Another advantageous implementation of the invention is in claim 3 for the application indicated by resistance transducers. It may be metallic or such Act on a semiconductor basis. The process is limited to temperature increases, at which achieve rapid self-heating through a fuzzy-controlled current. At The temperature sensor must have negative changes in its natural temperature Follow time constants according to the temperature change.

The invention will be explained in more detail with reference to FIGS. 1 and 2.

Fig. 1 shows the time course 1 the temperature of a conventional temperature detecting element operated by measuring current, the time-delayed a temperature jump of 2 T ₀ T _S follows. The course 3, which is accelerated according to the invention, is discontinuous in accordance with the fuzzy-regulated feed current. In the time from t ₀ to t ₁ the temperature sensor is operated with its usual measuring current. From the temperature rise rate during this time, the fuzzy controller determines the necessary heating current with which the temperature sensor is fed from t ₁ to t ₂ for faster self-heating.

From t ₂ to t ₃ the temperature sensor is again operated with measuring current. The fuzzy controller then determines the size of the heating current for further rapid self-heating from the rate of temperature rise during this time. The procedure repeats itself and continues until the rates of temperature change have reached a predefinable minimum value and have gradually approached the measuring temperature.

The procedure explained using a positive step function as an example naturally applies generally for any temperature increases. When the temperature drops the same procedure applicable when using thermocouples as Temperature sensor the polarity of the fuzzy-regulated supply current is reversed.  

Depending on the technical design of the temperature sensor, the measuring temperature achieved significantly faster than with natural self-heating.

When using resistance transducers, this already applies to temperature increases explained explanation. Here too, reaching the final temperature becomes significant accelerates. In contrast, when the temperature drops, the fuzzy controller only delivers that usual supply current until the temperature sensor the measuring temperature in a natural way has reached.

Fig. 2 shows the basic circuit of the control loop. The temperature 2 to be measured acts on the temperature sensor 1 . The output signal of the sensor 3 corresponding to the respective temperature is fed to a computer-integrated measuring system 4 . The measuring system 4 supplies the two input variables temperature 6 as a proportional voltage signal and temperature change rate 7 as a proportional voltage signal for the fuzzy controller 5 . The fuzzy controller 5 then supplies the feed current 8 for the temperature sensor in accordance with its control rules.

The improvement in dynamics in temperature measurement offers many technical Operations significant benefits. In the entire automation technology, where the If temperature is used as a control variable, processes can be carried out faster and more precisely regulate. This applies to process and manufacturing processes as well as to Monitoring tasks to increase the security of plants.

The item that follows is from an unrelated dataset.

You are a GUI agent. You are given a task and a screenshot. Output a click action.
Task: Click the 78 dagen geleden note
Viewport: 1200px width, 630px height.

Another advantage of the invention is that the measurement method does not measure the measurement error influenced, so that precision measurements with dynamic temperature profiles are possible are.

Claims (3)

1. A method for improving the dynamic behavior of electrical touch thermometers, characterized in that the temperature sensors are fed by a current which is controlled by a fuzzy controller. 2. The method according to claim 1, characterized in that thermocouples as Temperature sensors are used which are used for positive temperature increases Increasing self-heating fed by a current regulated by fuzzy controller be, and with negative temperature changes to lower the Self-heating from a polarity reversed one from a fuzzy controller regulated electricity. 3. The method according to claim 1, characterized in that a resistance sensor is used as a temperature sensor when there are positive temperature changes to increase self-heating with a controlled by a fuzzy controller Electricity is fed.